* _Source records_:
::::

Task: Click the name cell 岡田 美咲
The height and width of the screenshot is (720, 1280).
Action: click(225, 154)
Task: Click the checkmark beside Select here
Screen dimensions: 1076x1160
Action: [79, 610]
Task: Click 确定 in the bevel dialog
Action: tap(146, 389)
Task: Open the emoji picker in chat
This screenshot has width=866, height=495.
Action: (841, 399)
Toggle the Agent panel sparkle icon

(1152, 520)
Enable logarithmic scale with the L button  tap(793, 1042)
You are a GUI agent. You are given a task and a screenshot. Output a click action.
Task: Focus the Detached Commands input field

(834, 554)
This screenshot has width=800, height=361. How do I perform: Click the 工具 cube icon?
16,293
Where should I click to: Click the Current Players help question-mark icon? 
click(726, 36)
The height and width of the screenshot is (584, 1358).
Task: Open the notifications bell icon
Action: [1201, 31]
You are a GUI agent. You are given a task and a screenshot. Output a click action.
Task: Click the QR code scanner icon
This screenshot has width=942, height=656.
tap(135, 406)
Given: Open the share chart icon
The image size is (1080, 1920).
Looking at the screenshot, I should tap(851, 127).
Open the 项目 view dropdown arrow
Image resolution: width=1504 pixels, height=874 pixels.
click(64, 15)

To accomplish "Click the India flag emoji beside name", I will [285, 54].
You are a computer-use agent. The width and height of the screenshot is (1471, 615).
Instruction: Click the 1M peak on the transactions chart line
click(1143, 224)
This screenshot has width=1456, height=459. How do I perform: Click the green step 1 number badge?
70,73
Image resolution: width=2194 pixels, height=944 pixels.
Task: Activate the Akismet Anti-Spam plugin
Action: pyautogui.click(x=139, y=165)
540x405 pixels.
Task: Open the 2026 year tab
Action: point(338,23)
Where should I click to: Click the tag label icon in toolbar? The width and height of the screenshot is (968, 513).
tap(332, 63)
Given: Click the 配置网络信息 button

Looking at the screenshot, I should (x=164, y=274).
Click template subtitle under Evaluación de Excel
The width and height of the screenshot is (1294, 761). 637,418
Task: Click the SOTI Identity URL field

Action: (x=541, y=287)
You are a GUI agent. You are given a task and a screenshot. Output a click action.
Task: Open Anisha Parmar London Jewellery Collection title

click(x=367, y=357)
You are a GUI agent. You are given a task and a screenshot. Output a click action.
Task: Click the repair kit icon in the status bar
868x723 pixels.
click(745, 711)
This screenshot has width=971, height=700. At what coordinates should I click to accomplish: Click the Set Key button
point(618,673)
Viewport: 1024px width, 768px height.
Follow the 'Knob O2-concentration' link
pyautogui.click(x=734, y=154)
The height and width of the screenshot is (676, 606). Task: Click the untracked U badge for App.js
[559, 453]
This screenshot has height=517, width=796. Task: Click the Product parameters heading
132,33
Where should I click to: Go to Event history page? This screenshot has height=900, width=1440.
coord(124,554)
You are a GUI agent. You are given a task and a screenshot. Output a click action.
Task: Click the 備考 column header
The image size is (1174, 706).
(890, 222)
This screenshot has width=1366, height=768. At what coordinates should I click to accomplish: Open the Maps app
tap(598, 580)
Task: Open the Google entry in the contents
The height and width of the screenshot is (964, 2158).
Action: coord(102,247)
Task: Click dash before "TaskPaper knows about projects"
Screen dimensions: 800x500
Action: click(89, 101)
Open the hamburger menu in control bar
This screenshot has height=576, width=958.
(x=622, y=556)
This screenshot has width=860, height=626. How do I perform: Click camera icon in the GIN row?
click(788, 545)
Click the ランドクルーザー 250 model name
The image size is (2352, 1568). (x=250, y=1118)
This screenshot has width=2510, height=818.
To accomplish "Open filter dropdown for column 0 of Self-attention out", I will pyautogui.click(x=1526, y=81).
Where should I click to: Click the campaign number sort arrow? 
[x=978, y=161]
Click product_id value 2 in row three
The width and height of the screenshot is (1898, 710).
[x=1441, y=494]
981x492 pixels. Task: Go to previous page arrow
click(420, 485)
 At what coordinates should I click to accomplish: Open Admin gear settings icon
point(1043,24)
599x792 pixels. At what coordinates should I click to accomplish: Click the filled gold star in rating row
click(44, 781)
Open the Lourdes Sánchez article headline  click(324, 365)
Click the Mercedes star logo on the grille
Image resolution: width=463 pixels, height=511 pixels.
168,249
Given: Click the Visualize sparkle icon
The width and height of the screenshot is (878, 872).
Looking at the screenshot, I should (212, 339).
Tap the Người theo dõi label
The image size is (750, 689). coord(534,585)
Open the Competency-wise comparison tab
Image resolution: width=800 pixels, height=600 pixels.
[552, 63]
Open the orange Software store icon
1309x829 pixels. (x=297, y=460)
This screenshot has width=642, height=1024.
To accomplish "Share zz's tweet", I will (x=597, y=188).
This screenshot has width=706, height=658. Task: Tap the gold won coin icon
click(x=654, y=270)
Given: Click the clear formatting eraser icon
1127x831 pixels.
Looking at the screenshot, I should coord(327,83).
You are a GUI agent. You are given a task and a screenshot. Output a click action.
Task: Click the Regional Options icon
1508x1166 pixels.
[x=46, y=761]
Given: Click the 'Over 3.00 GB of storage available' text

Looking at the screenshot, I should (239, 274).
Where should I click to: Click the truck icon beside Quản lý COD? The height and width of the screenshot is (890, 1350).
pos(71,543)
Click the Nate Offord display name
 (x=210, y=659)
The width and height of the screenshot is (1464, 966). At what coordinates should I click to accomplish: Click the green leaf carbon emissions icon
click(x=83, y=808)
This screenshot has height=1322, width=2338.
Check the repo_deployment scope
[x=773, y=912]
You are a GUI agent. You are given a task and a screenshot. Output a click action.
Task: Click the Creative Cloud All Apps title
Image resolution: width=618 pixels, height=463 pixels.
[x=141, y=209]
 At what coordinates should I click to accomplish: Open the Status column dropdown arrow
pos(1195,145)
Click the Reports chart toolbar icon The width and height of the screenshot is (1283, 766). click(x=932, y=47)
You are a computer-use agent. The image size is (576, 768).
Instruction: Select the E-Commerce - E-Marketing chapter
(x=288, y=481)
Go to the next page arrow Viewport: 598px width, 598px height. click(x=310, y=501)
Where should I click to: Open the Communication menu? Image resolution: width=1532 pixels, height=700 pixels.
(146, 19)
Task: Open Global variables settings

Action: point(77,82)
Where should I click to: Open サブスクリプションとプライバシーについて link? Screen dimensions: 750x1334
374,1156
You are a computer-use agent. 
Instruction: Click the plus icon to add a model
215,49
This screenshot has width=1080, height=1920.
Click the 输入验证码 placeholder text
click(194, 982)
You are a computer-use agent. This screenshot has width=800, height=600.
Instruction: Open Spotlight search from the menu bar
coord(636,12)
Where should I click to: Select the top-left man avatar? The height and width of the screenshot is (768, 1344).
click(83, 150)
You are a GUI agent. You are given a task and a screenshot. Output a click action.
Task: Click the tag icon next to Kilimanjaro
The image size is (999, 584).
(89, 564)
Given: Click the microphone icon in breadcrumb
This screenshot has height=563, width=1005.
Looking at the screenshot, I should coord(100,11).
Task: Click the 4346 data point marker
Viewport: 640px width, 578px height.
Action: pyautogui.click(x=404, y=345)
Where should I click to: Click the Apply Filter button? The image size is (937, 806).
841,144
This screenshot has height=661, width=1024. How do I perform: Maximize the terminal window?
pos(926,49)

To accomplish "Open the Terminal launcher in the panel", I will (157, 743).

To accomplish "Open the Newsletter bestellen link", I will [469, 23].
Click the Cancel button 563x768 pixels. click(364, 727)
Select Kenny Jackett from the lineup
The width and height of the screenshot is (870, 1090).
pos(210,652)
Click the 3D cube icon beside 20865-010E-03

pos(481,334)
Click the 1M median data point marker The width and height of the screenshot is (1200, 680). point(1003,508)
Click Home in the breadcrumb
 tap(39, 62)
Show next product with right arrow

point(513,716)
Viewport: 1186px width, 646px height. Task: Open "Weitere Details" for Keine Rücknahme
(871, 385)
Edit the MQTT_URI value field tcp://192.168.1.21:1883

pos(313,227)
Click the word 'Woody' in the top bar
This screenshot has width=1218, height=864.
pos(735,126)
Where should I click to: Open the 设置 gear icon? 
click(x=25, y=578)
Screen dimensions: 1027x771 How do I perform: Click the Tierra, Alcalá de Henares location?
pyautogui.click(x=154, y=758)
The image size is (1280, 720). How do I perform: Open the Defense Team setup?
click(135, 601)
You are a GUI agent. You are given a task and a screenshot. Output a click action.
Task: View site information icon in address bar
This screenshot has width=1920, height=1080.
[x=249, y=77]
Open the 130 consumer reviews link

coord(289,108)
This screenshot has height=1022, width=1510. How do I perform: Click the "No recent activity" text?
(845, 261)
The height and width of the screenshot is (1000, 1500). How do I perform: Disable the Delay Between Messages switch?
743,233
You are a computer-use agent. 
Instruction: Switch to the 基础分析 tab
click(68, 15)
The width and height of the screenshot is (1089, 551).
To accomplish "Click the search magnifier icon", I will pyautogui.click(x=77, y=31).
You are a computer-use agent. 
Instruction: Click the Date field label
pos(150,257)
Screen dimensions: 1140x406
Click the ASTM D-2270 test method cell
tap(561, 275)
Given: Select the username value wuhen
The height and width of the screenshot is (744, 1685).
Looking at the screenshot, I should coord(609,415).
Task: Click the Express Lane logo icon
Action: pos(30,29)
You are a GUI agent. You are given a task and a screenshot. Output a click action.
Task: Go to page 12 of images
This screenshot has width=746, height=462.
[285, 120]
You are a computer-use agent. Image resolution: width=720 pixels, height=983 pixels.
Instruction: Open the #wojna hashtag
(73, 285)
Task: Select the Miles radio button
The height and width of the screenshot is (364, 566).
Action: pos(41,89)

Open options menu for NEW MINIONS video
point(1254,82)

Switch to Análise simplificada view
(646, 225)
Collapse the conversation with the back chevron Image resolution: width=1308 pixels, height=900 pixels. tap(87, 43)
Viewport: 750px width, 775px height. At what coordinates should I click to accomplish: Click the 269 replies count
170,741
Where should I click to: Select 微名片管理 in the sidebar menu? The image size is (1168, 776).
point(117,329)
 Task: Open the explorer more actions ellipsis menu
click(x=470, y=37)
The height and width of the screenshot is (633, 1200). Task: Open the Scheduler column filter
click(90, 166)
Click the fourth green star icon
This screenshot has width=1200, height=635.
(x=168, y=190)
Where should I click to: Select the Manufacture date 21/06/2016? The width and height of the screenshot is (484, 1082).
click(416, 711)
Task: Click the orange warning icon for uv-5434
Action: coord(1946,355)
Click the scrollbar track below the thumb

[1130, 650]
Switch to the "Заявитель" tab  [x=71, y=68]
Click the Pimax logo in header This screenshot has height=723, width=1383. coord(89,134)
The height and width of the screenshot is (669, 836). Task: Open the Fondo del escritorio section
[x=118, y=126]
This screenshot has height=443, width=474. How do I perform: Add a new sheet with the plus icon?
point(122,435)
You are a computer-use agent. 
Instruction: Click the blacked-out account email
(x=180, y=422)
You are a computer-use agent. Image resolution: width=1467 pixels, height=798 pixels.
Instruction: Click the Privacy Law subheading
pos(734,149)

::::

* _Exercise requirements_: Where a line above holds the string "marker", copy that line.

* _Written answer_:
Task: Click the 4346 data point marker
Click the 1M median data point marker The width and height of the screenshot is (1200, 680). point(1003,508)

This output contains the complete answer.